Karjakin scored 50%, only beating Shomoev and losing to Andreikin

Motylev, Alexander 1-0 Shomoev, Anton
Motylev obtained a Maroczy bind structure at the expense of his kingside pawn structure. Shomoev from then on played very strangely, losing pawn after pawn. Motylev's technique was less than exemplary, but he managed to convert at the end.

Inarkiev, Ernesto 1-0 Goganov, Aleksey
A very aggressive game from both sides. Both players tried to force their way through on the kingside, which always leads to interesting games in this variation of the King's Indian Defense. Black seemed to get the better end of the attack, but he missed the strong move 22...Rxf2! followed by 23.Rdg1 e3! Without this resource Inarkiev was able to sacrifice two rooks and a pawn for a queen, but he got a nice initiative against his opponent's king, especially on the dark squares. After some mistakes by both sides Inarkiev was able to push his d-pawn forward, costing Black a rook and the game.

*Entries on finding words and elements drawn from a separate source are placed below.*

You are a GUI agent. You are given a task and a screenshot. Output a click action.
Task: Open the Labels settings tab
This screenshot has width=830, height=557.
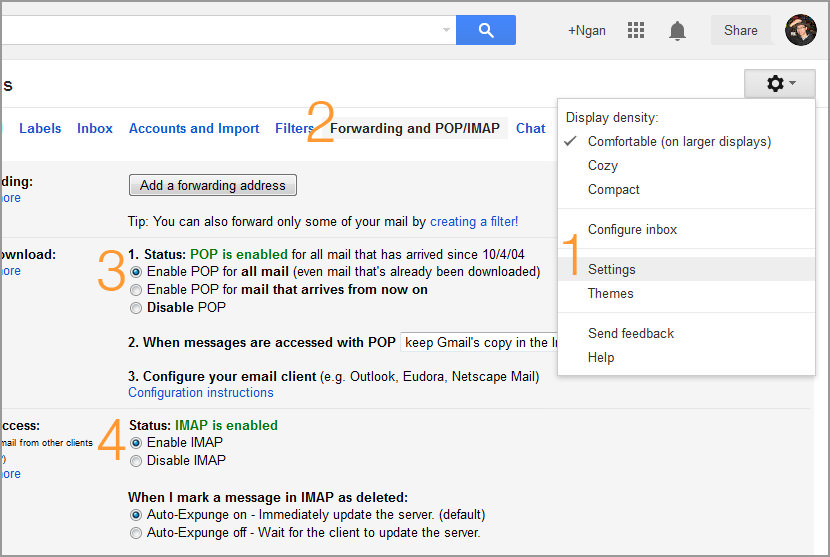(x=40, y=128)
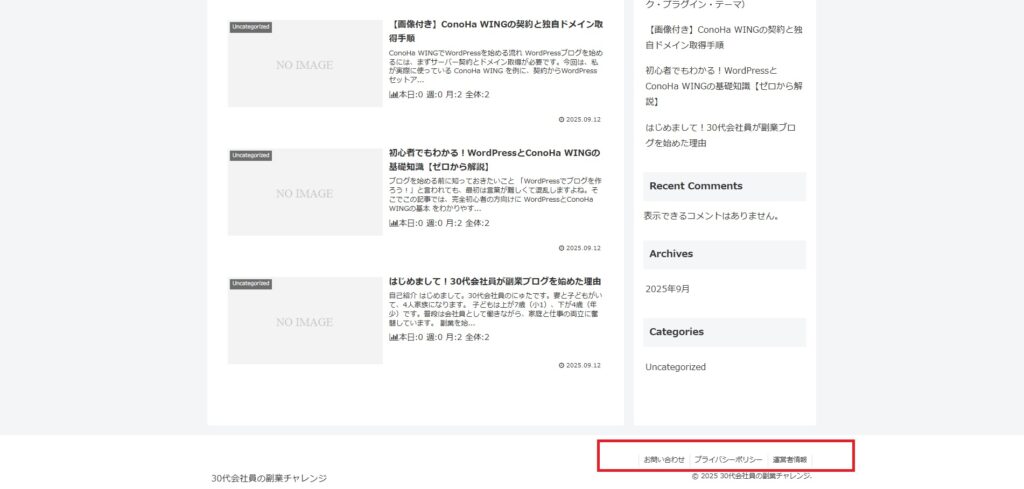1024x489 pixels.
Task: Click the bar chart icon under the 基礎知識 post
Action: pos(393,224)
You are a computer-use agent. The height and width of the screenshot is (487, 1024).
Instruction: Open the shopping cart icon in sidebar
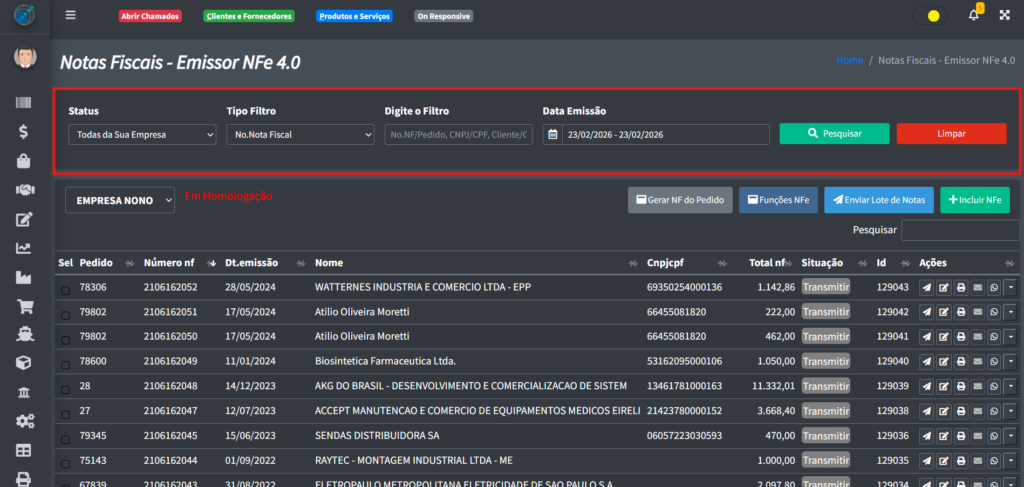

Vitiugov exhibited very exact technique today

Vitiugov, Nikita 1-0 Andreikin, Dmitri
Vitiugov always held a slight edge in this game. His slight structural advantage in the endgame wasn't anything special, but it was uncomfortable for Andreikin. Vitiugov masterfully put pressure on his opponent, until Andreikin decided to simplify the position, but White's attack with his two major pieces allowed him to simplify into a winning queen endgame that he eventually converted.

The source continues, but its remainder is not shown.